■ **Fragmento seleccionado**
:::

Siempre he sentido predilección por Misericordia, una novela que muestra una honda afinidad espiritual con el universo de Tolstói y que está muy lejos de la frialdad de Flaubert o el nihilismo de Conrad. Ni Galdós ni Tolstói se dejan arrastrar por el pesimismo. Ambos creen en el hombre, en su capacidad de amar y superar sus faltas y equivocaciones. Galdós era anticlerical. Tolstói, también. Tal vez esa es la causa de que compartan una sensibilidad cristiana, evangélica. Los dos son tolerantes con las imperfecciones ajenas. Desconfían del rigor moral y del anhelo de perfección. Los santos son ejemplares en su entrega a los demás, pero no están exentos de miseria. Benina, la protagonista de Misericordia, pide limosna para mantener a su señora, una vieja dama burguesa cuyo orgullo le prohíbe buscar la ayuda ajena. Sin embargo, cuando las cosas marchaban mejor, Benina sisaba a su señora. Incluso lo hace ahora, pues así siente que no está en manos del destino, sino de su propio criterio, que le aconseja disponer de algunas monedas para los imprevistos. No es mezquina. Se desprende sin esfuerzo de lo que ha guardado. No conoce el asco ni los remilgos. Cuida de Almudena, un magrebí ciego que mendiga por las calles de Madrid. La vida en la calle ha convertido su piel en una constelación de sarpullidos y erupciones. Su apariencia es repugnante, pero Benina le cura con paciencia infinita. Galdós es un humanista que sueña con un porvenir sin injusticias ni agravios. No es un iluso. Sabe que el ser humano es egoísta, pero piensa que nunca es completamente indiferente hacia la desventura de sus semejantes. Cuando la historia llega a cotas insospechadas de crueldad, retrocede y hace examen de conciencia.

:::

■ **Tareas y ejercicios**
• 1. En el fragmento sobre Misericordia, ¿para qué pide limosna Benina?
• 2. Traduce al inglés esta oración del fragmento sobre Misericordia: "Ni Galdós ni Tolstói se dejan arrastrar por el pesimismo."

■ **Extracto de datos**
:::

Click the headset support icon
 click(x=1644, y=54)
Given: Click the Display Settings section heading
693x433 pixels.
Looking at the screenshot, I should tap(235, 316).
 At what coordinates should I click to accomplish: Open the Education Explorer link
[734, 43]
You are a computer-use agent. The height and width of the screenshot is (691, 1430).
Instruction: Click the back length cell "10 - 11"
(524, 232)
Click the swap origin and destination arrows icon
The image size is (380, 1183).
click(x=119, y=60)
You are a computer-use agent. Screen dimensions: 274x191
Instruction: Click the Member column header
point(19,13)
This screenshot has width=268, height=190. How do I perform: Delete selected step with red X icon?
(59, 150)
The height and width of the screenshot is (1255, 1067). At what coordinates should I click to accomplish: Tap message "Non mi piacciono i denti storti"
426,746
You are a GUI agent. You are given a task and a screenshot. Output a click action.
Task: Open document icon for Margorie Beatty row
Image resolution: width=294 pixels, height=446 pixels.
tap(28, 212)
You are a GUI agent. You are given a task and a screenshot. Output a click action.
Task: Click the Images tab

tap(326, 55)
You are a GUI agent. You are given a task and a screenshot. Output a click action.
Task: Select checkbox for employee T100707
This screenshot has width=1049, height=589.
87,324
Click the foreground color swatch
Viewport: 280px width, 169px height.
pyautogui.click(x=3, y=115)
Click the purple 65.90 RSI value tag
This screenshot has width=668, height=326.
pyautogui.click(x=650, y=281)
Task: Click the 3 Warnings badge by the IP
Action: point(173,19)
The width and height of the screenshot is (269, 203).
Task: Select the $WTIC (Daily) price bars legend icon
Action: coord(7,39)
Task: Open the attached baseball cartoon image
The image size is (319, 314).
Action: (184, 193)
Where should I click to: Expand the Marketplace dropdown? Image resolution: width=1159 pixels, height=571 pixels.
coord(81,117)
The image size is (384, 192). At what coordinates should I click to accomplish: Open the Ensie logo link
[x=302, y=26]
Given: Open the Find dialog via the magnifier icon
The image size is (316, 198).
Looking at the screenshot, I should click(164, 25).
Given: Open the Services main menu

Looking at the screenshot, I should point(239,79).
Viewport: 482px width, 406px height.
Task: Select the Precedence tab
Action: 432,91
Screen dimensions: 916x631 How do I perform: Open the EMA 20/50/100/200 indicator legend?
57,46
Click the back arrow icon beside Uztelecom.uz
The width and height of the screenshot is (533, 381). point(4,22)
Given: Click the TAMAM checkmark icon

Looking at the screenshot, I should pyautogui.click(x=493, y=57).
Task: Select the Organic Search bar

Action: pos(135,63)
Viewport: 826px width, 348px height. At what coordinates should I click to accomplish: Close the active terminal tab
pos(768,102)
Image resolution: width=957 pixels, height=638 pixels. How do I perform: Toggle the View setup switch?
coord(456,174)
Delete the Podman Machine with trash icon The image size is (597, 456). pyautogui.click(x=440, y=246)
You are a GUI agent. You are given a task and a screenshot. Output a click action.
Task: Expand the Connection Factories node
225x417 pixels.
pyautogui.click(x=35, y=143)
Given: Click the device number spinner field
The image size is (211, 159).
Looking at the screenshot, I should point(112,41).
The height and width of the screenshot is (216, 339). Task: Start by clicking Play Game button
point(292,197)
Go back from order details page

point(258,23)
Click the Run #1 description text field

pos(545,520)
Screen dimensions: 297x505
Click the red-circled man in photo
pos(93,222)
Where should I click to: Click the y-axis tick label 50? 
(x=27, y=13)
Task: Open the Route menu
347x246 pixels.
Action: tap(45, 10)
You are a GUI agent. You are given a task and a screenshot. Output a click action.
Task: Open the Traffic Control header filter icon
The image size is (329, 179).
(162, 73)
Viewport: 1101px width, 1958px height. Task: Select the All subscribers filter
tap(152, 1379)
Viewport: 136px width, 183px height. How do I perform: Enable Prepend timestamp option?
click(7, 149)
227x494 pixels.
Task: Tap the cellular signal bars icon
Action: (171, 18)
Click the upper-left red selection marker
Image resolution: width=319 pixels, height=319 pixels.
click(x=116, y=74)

:::

■ **Los resultados**
• 1. Para mantener a su señora, una vieja dama burguesa cuyo orgullo le prohíbe buscar la ayuda ajena.

• 2. Neither Galdós nor Tolstoy lets himself be carried away by pessimism.